# WHAT IS NEEDED
Quote the article on The Art of Self-Defense exactly, from "After getting brutally" to "unexpectedly dark turn.".

Art of Self-Defense starring Jesse Eisenberg examines and satirises toxic masculinity
Director Riley Stearns says he didn't realise he was making a perfect movie for 2019 when he started writing The Art of Self-Defense four years ago.
LOS ANGELES (AP): Director Riley Stearns says he didn't realise he was making a perfect movie for 2019 when he started writing The Art of Self-Defense four years ago.
But his darkly comedic riff on toxic masculinity starring Jesse Eisenberg as a timid and "weak" man who takes up karate just kept becoming more relevant.
The Harvey Weinstein allegations broke during the shoot in 2017 and the #MeToo movement became a phenomenon.
"It was kind of weird that this idea that I had been feeling was very personal to me was really starting to spread into a direct discussion," Stearns said.
"More and more people are relating to the film in ways that I originally wouldn't have intended, which is hugely humbling and very interesting to see."
The Art of Self-Defense is currently in 540 theatres nationwide, where it's finding a healthy audience amid all the flashier blockbusters and superhero films in the multiplex.
Eisenberg's character Casey Davies is mocked even for his "feminine" sounding name.
After getting brutally beaten one night by horde of masked motorcyclists, he stumbles on a local dojo run by an over-the-top alpha played by Alessandro Nivola and signs up for classes. And things take an unexpectedly dark turn.
"There's an absurdity to him because he's timid in such an extreme way and aggressive in such an extreme way," Eisenberg said.
"Casey is a product of this very unusual world. As much as I loved the character I also loved the world he exists in which is a world where people speak in this very unusual, blunt, earnest way."
Imogen Poots plays the film's sole main female character, an instructor at the dojo who despite all her skills has not been promoted to black belt.
Sterns did this knowingly, but also made a concerted effort to make sure his below the line team was predominantly women.

# COLLECTED MATERIAL
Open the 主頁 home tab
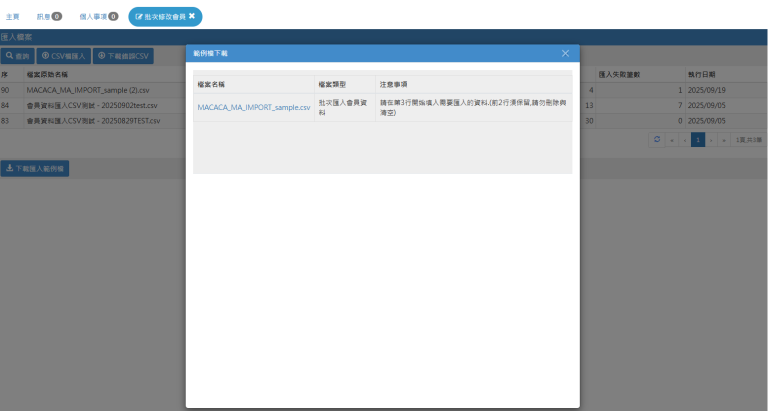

# EXPECTED OUTPUT
After getting brutally beaten one night by horde of masked motorcyclists, he stumbles on a local dojo run by an over-the-top alpha played by Alessandro Nivola and signs up for classes. And things take an unexpectedly dark turn.